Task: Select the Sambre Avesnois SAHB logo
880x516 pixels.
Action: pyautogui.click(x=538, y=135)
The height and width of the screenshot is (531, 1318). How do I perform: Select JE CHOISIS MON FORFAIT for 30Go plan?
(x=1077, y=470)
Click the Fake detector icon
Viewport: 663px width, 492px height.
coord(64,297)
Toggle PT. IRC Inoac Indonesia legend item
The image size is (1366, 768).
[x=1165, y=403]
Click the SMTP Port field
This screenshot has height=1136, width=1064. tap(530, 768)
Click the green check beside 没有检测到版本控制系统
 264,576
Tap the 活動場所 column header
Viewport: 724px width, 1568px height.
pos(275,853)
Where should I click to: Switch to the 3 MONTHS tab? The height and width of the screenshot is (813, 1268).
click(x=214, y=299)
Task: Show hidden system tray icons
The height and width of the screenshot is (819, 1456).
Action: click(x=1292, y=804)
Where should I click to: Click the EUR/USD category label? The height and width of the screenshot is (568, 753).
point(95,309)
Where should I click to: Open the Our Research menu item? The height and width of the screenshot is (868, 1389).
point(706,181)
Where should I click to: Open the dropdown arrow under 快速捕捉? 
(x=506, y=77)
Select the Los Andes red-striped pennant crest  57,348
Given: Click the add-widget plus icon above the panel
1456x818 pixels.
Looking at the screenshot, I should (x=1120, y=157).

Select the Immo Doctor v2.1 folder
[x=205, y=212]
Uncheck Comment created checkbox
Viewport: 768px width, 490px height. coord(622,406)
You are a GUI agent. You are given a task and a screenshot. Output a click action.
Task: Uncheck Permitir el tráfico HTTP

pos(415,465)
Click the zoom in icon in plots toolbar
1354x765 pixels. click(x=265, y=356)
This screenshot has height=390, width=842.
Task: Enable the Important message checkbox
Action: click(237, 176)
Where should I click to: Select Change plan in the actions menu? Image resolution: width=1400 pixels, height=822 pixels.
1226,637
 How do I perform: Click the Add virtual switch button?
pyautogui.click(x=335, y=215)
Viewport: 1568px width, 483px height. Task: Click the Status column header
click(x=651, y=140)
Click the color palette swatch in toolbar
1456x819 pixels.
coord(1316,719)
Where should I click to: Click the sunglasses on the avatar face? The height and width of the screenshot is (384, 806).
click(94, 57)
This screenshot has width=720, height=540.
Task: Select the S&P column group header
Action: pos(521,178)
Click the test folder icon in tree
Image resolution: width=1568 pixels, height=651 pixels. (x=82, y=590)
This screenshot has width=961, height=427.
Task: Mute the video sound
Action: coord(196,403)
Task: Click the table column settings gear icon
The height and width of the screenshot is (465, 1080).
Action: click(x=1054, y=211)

━━━━━━

*TASK REQUIREMENTS*.
Reproduce all of the records above word for word.

*FULL ANSWER*.
Task: Select the Sambre Avesnois SAHB logo
880x516 pixels.
Action: pyautogui.click(x=538, y=135)
The height and width of the screenshot is (531, 1318). How do I perform: Select JE CHOISIS MON FORFAIT for 30Go plan?
(x=1077, y=470)
Click the Fake detector icon
Viewport: 663px width, 492px height.
coord(64,297)
Toggle PT. IRC Inoac Indonesia legend item
The image size is (1366, 768).
[x=1165, y=403]
Click the SMTP Port field
This screenshot has height=1136, width=1064. tap(530, 768)
Click the green check beside 没有检测到版本控制系统
 264,576
Tap the 活動場所 column header
Viewport: 724px width, 1568px height.
pos(275,853)
Where should I click to: Switch to the 3 MONTHS tab? The height and width of the screenshot is (813, 1268).
click(x=214, y=299)
Task: Show hidden system tray icons
The height and width of the screenshot is (819, 1456).
Action: click(x=1292, y=804)
Where should I click to: Click the EUR/USD category label? The height and width of the screenshot is (568, 753).
point(95,309)
Where should I click to: Open the Our Research menu item? The height and width of the screenshot is (868, 1389).
point(706,181)
Where should I click to: Open the dropdown arrow under 快速捕捉? 
(x=506, y=77)
Select the Los Andes red-striped pennant crest  57,348
Given: Click the add-widget plus icon above the panel
1456x818 pixels.
Looking at the screenshot, I should (x=1120, y=157).

Select the Immo Doctor v2.1 folder
[x=205, y=212]
Uncheck Comment created checkbox
Viewport: 768px width, 490px height. coord(622,406)
You are a GUI agent. You are given a task and a screenshot. Output a click action.
Task: Uncheck Permitir el tráfico HTTP

pos(415,465)
Click the zoom in icon in plots toolbar
1354x765 pixels. click(x=265, y=356)
This screenshot has height=390, width=842.
Task: Enable the Important message checkbox
Action: click(237, 176)
Where should I click to: Select Change plan in the actions menu? Image resolution: width=1400 pixels, height=822 pixels.
1226,637
 How do I perform: Click the Add virtual switch button?
pyautogui.click(x=335, y=215)
Viewport: 1568px width, 483px height. Task: Click the Status column header
click(x=651, y=140)
Click the color palette swatch in toolbar
1456x819 pixels.
coord(1316,719)
Where should I click to: Click the sunglasses on the avatar face? The height and width of the screenshot is (384, 806).
click(94, 57)
This screenshot has width=720, height=540.
Task: Select the S&P column group header
Action: pos(521,178)
Click the test folder icon in tree
Image resolution: width=1568 pixels, height=651 pixels. (x=82, y=590)
This screenshot has width=961, height=427.
Task: Mute the video sound
Action: coord(196,403)
Task: Click the table column settings gear icon
The height and width of the screenshot is (465, 1080).
Action: click(x=1054, y=211)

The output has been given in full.